Lawyer Asad Rahim Khan said the CB showed “remarkable consistency and has issued another terrible verdict”. For the first time in our history, he said, the political parties that have lost the elections will be distributed the winner’s seats, despite the fact that no law in the country allows this.

“Instead, we have a 12 -member examination bench – mainly cleaned up judges from the original bench, in total violation of the rules of the Supreme Court – judging that random technical details are enough to defeat the electorate and upset its representatives,” he added.

“In another Black Swan event, this 12 -member examination bench overturned the verdict of a 13 -member bench! But the black swans are the new normal after the 26th amendment.

“This is only the last tragedy in a one-year judicial surrender. A rejected regime will now be handed over to a majority of two thirds, for having torn the Constitution,” he added.

Abdul Moiz Jaferii Advocate said that this decision is an underscalaureate erosion of democratic principles through defective judicial processes and engineering. He followed other corrosive decisions that started several years ago and culminated in the January 13 judgment by the bench led by Judge Isa.

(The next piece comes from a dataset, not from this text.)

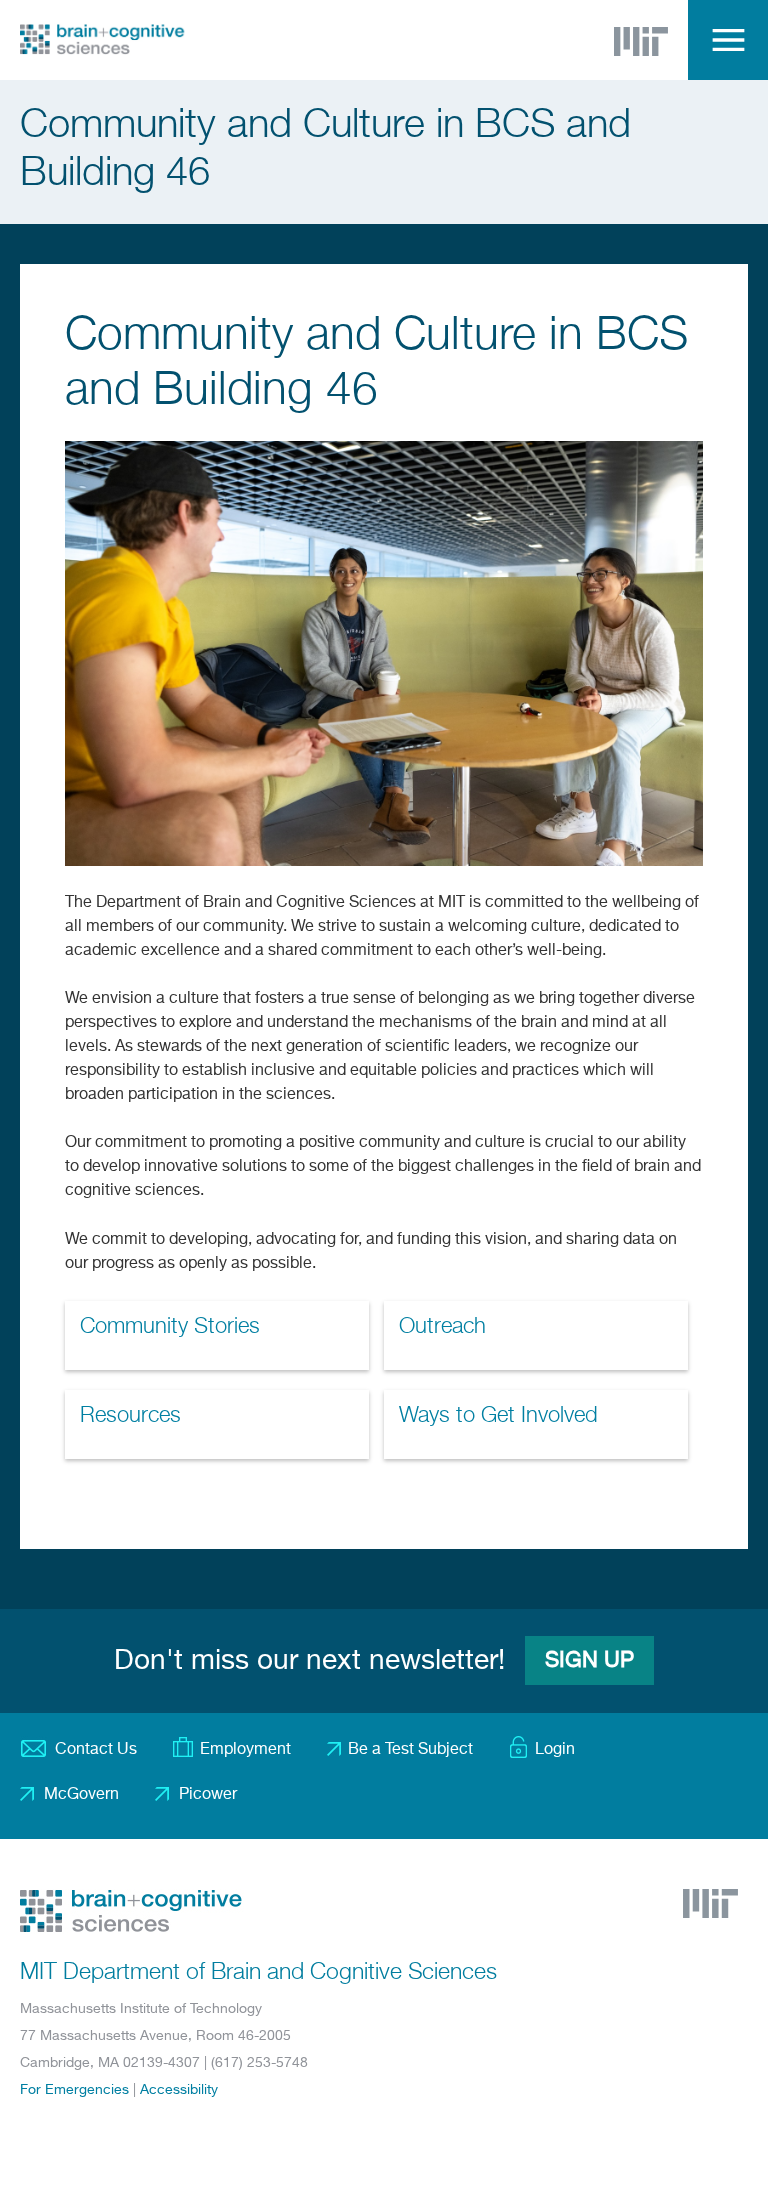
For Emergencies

“While we descend from the other side of the mountain, there are several other corrosive decisions of this type that I am sure,” he said. “We can only hope that each point of these points going down will be recorded and broadcast live. I would like to thank my Lords for putting this on the disc.”

He said that there should be a permanence in the process in which the judiciary participates today, so that it can be taught in the lawyers of tomorrow. “Whether it is as a warning or as an example to follow-has not yet been determined,” he added.

However, Hafiz Ehsaan Ahmed Khokhar said that the Supreme Court is a Constitutional Court responsible for interpreting – and not to rewrite – the Constitution. His jurisdiction is circumscribed by legal limits.

“Today’s majority decision has respected these limits and reaffirmed the binding nature of articles 51 and 106 of the Constitution.

“He rightly judged that only political parties that meet pre -electoral requirements, dispute the elections within the framework of a common symbol, submit lists of priorities within the prescribed period and guarantee at least one general seat, are entitled to reserved seats.

“This judgment restores not only constitutional clarity and electoral equity, but also marks a critical turning point to restore legal discipline and institutional balance in the democratic framework of Pakistan,” he added.

Some higher lawyers have said that the examination order had been accepted by a majority of 10 to 2 judges.

Order

The ordinance indicates that one of the members of the largest bench – Judge Salahuddin Panhwar – for certain reasons, rewritten to hear the case and contributed to his separate note. Therefore, the bench was reconstituted with all available members of the CB.

“Initially, this CB was formed for having heard the aforementioned requests by 13 honorable judges of this court, but two of them – judge Ayesha in Malik and judge Aqeel Ahmed Abbasi – on the first date of hearing, rejected all requests for revision”

The ordinance also declared that judge Jamal Khan Mandokhail, for reasons to register later, partly authorized examination petitions and maintained his initial order concerning 39 seats but examined the majority judgment at the point of 41 seats.

“While judge Muhammad Ali Mazhar and judge Syed Hasan Azhar Rizvi, for reasons to register later, also examined the judgment and authorized the examination petitions with the rider that, since the factual controversy or the disputed questions of facts, the directions are not taken by the Ploc Documents / Declaration and other relevant documents of the 80 candidates returned to their novo exercise Affiliation and make the appropriate decision in accordance with the law and applicable rules for the allocation of reserve seats within 15 days from the reception of the copy of this order.

Interestingly, the two judges examined their own opinion. They had approved the majority decision of July 12.